Editor’s note: Michael Ackley’s columns may include satire and parody based on current events and thus mix fact with fiction. He assumes informed readers will be able to tell the difference.

Evidence suggests early Britons ate roasted toads.

So read the headline on an Associated Press story about an archeological dig near Stonehenge.

Amy Handleman thought this would be a good conversation starter for her lunch with Dr. Howard Bashford, who directs the Department of Irrelevant Data at the Smithsonian Institution.

She related the story and chuckled, “Can you imagine? Eating toads!”

Dr. Bashford merely shrugged.

“I can top that,” he said. “Evidence suggests that early Republican leaders had backbones and walked erect.”

“No!” Handleman exclaimed, nearly spilling her low-cal decaffeinated mocha. Then she caught herself. “Wait a minute! I read somewhere that early Republicans rid the nation of the scourge of slavery … freed the slaves, in fact.

“Later, a guy named something or other Roosevelt came along and gained a reputation as a ‘trust buster.’ If that isn’t backbone, I don’t know what is.”

“That was Theodore Roosevelt,” said Bashford, with a superior air. “He was president more than 100 years in the past. He and the mid-19th century Republicans are regarded by scholars such as I as practically pre-Cambrian.”

“But isn’t it true that as late as the 1980s some guy named Reagan gained a reputation as a tough customer?” Handleman sallied.

“That would be Ronald Reagan,” Bashford sneered. “He even believed in the Constitution. But the ’80s were 30-odd years ago. At the rate our culture is changing, that might as well be the Neolithic.

“No, what vertebrae remain among the Republican leadership are vestigial. At the Smithsonian we’re debating whether or not to drop them back into the notochordata. You know, those creatures having a longitudinal nervous system chord, but without supporting bone structure.”

“Of course, I know,” Handleman sputtered. “The noto-whatevers were mentioned in my college course on ‘Feminism and the Lower Orders.’ You know, fish, reptiles, amphibians, men.”

“Tut, tut,” said Bashford, unperturbed. “Don’t feel you have to justify yourself. Ignorance such as yours is widespread among your generation. The point is, earlier Republicans once were able to stand up and fight for what they believed. Now, they either can’t, or they’d just rather not.”

“Fighting is bad!” said Handleman. “Compromise is good.”

“It could be,” sighed Bashford. “Unfortunately, the word has more and more come to fit its definition in The Blind Partisan’s Dictionary. Here, let me look it up for you.”

The good doctor rummaged in his briefcase, emerging with a dog-eared copy of the little volume.
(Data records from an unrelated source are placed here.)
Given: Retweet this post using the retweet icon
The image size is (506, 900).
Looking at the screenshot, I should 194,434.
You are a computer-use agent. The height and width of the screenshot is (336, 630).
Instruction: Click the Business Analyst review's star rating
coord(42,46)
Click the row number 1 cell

He thumbed through it and said, “Here it is: ‘compromise‘: n, an agreement, mutually arrived at by two parties, that Party A is right and Party B is wrong; v, the process by which two parties negotiate an agreement satisfactory to the stronger party.’
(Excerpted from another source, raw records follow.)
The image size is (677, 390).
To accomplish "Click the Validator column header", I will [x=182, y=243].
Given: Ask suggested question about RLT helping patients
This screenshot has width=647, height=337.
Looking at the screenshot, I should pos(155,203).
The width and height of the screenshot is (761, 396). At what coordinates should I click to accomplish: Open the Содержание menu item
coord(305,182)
“You see, it has nothing to do with the force or rectitude of one’s arguments. It’s all about two factors: There’s power, of course, but there also is the willingness to fight hard. With the latter that the other side will give a little to minimize battle damage.”

“That’s, that’s terrible!” said Handleman. “It can only make you enemies; it can only keep you from getting along. People don’t like fighters. They like people who can compromise, no matter how you define the word. And that’s the kind of person I want to be.”

“OK, OK,” said Bashford. “By the way, you’re a Republican, aren’t you?”

“No way!” said Handleman huffily. “I’m leaving. You get the check.”

“I thought we’d split it, 50-50,” said Bashford, as Handleman rose and headed for the door.

“We’ll negotiate that next time,” she said over her shoulder.

“But that will be after I’ve paid for the whole thing,” Bashford muttered. “She’s a born Democrat.”